Task instructions >>
Starting at the first line of the listing and stopping after the line that contains "coord(147,858)", give those lines as a Markdown table with the columns Row and Line. Number the rows in order, and leave out blank lines.

☆ ☆ ☆ ☆ ☆ ☆ ☆

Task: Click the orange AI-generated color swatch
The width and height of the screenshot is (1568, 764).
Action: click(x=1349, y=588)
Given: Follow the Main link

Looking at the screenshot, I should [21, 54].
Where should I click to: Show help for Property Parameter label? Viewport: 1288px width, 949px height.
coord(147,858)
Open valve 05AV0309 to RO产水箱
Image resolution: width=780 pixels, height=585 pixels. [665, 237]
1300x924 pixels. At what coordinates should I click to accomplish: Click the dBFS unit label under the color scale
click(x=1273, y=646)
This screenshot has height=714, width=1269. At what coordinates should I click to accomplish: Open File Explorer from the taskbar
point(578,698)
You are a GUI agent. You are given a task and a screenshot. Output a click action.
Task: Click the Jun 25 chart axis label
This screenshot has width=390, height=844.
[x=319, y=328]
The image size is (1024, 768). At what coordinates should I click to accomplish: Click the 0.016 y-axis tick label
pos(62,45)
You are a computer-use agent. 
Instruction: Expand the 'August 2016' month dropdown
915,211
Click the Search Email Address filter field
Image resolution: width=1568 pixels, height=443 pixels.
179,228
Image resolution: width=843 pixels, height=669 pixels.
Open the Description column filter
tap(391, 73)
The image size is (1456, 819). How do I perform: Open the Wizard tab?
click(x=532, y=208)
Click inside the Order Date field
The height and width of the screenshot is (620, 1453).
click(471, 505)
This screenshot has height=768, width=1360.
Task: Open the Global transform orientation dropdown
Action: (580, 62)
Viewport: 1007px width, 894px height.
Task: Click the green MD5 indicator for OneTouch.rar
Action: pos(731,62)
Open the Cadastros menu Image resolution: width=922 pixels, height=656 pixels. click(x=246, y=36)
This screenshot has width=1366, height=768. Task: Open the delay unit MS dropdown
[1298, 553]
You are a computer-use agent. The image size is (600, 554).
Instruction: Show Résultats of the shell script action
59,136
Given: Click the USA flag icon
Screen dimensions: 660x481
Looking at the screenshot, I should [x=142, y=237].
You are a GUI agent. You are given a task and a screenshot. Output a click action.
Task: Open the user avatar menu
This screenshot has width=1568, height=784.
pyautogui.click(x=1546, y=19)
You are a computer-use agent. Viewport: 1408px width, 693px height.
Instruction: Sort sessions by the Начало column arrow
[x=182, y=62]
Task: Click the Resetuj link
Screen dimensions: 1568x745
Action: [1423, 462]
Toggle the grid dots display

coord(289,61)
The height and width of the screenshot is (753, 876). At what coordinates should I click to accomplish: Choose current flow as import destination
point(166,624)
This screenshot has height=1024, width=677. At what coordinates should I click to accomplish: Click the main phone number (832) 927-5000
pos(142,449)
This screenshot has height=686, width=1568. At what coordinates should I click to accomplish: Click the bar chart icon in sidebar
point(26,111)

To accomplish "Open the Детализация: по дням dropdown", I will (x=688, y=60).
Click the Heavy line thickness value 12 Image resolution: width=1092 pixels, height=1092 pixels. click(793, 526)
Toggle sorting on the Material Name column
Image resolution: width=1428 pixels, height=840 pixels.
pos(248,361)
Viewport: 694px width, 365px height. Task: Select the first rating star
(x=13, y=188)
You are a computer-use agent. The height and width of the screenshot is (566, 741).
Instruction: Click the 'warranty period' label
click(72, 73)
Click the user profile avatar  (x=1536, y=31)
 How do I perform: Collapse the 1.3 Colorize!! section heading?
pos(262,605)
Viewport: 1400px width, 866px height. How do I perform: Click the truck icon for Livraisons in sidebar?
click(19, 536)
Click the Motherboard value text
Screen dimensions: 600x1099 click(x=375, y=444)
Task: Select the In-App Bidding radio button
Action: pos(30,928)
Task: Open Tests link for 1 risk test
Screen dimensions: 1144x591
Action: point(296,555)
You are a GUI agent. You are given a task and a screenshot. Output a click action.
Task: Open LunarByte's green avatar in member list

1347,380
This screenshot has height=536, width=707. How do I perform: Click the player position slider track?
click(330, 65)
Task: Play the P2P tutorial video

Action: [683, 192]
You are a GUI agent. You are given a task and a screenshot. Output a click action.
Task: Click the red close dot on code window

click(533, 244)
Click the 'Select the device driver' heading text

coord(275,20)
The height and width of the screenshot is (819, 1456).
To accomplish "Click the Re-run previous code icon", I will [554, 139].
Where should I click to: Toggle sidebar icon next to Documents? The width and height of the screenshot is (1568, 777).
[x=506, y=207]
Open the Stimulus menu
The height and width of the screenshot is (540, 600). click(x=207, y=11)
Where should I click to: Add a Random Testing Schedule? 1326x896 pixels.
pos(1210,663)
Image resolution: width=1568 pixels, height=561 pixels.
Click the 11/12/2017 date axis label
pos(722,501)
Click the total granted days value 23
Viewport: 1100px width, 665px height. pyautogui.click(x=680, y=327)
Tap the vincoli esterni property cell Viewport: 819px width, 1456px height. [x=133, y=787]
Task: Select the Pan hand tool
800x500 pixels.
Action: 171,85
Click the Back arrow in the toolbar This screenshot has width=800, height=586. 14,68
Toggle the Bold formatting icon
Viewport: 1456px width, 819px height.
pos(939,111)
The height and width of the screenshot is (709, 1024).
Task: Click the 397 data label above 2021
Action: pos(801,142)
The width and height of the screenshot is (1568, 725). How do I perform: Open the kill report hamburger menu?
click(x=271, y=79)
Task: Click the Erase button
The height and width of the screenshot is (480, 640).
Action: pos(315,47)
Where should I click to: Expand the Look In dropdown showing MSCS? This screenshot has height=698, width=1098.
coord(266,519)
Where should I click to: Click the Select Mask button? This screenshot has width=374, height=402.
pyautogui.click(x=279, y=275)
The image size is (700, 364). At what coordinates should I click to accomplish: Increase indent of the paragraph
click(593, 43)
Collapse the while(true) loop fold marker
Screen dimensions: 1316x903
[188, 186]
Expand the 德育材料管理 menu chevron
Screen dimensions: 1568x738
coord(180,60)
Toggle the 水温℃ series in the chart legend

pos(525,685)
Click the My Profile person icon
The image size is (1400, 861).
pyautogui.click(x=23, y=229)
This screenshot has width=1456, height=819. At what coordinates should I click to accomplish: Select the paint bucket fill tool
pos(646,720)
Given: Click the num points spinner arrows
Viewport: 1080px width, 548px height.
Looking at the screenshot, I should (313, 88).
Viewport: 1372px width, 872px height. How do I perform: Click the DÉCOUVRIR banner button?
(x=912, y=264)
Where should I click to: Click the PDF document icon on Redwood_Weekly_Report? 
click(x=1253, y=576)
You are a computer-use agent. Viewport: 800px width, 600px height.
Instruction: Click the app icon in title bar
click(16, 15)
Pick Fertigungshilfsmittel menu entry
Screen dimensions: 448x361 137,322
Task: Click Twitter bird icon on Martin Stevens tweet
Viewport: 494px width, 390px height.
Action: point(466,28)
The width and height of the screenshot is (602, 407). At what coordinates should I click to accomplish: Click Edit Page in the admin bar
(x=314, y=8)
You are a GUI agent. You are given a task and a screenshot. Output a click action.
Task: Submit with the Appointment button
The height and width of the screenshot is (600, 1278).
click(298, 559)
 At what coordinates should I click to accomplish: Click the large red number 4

☆ ☆ ☆ ☆ ☆ ☆ ☆

Answer to the exercise >>
| Row | Line |
|---|---|
| 1 | Task: Click the orange AI-generated color swatch |
| 2 | The width and height of the screenshot is (1568, 764). |
| 3 | Action: click(x=1349, y=588) |
| 4 | Given: Follow the Main link |
| 5 | Looking at the screenshot, I should [21, 54]. |
| 6 | Where should I click to: Show help for Property Parameter label? Viewport: 1288px width, 949px height. |
| 7 | coord(147,858) |